TASK INSTRUCTIONS - From the line containing "Click the modified value name field" onward, every line of the entries is to be set down exactly, the last line included.
########################################
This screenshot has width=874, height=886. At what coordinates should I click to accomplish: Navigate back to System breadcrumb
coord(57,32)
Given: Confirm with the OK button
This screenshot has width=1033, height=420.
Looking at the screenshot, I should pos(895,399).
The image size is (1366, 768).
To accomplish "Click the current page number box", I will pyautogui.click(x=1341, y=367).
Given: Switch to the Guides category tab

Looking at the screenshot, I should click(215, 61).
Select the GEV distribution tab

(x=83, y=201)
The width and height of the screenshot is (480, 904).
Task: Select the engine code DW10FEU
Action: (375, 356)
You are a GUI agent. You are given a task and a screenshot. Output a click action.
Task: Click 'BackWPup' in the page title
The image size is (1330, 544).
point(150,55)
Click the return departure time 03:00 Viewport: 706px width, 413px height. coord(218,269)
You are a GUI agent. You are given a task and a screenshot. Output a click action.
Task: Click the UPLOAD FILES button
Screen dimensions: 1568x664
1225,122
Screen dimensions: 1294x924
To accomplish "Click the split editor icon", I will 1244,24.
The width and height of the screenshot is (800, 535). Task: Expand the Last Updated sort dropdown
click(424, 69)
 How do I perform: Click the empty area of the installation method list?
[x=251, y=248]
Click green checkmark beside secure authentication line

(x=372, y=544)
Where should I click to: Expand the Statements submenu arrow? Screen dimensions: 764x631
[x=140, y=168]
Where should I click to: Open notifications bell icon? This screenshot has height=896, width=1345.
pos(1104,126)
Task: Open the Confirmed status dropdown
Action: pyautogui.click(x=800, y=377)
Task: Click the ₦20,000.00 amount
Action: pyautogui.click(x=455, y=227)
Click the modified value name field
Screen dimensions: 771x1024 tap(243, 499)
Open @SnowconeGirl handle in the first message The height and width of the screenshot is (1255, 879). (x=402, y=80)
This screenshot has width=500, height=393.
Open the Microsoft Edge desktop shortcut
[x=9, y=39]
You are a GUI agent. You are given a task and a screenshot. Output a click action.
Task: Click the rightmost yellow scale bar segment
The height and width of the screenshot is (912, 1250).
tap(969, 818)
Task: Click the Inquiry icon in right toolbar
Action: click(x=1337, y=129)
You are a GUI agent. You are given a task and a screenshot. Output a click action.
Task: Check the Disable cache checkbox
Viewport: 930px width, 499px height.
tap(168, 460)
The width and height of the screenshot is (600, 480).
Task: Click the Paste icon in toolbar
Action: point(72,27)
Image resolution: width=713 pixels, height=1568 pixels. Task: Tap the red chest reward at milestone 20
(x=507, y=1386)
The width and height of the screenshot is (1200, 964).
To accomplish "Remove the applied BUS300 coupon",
########################################
WRITTEN ANSWER -
Click the modified value name field
Screen dimensions: 771x1024 tap(243, 499)
Open @SnowconeGirl handle in the first message The height and width of the screenshot is (1255, 879). (x=402, y=80)
This screenshot has width=500, height=393.
Open the Microsoft Edge desktop shortcut
[x=9, y=39]
You are a GUI agent. You are given a task and a screenshot. Output a click action.
Task: Click the rightmost yellow scale bar segment
The height and width of the screenshot is (912, 1250).
tap(969, 818)
Task: Click the Inquiry icon in right toolbar
Action: click(x=1337, y=129)
You are a GUI agent. You are given a task and a screenshot. Output a click action.
Task: Check the Disable cache checkbox
Viewport: 930px width, 499px height.
tap(168, 460)
The width and height of the screenshot is (600, 480).
Task: Click the Paste icon in toolbar
Action: point(72,27)
Image resolution: width=713 pixels, height=1568 pixels. Task: Tap the red chest reward at milestone 20
(x=507, y=1386)
The width and height of the screenshot is (1200, 964).
To accomplish "Remove the applied BUS300 coupon",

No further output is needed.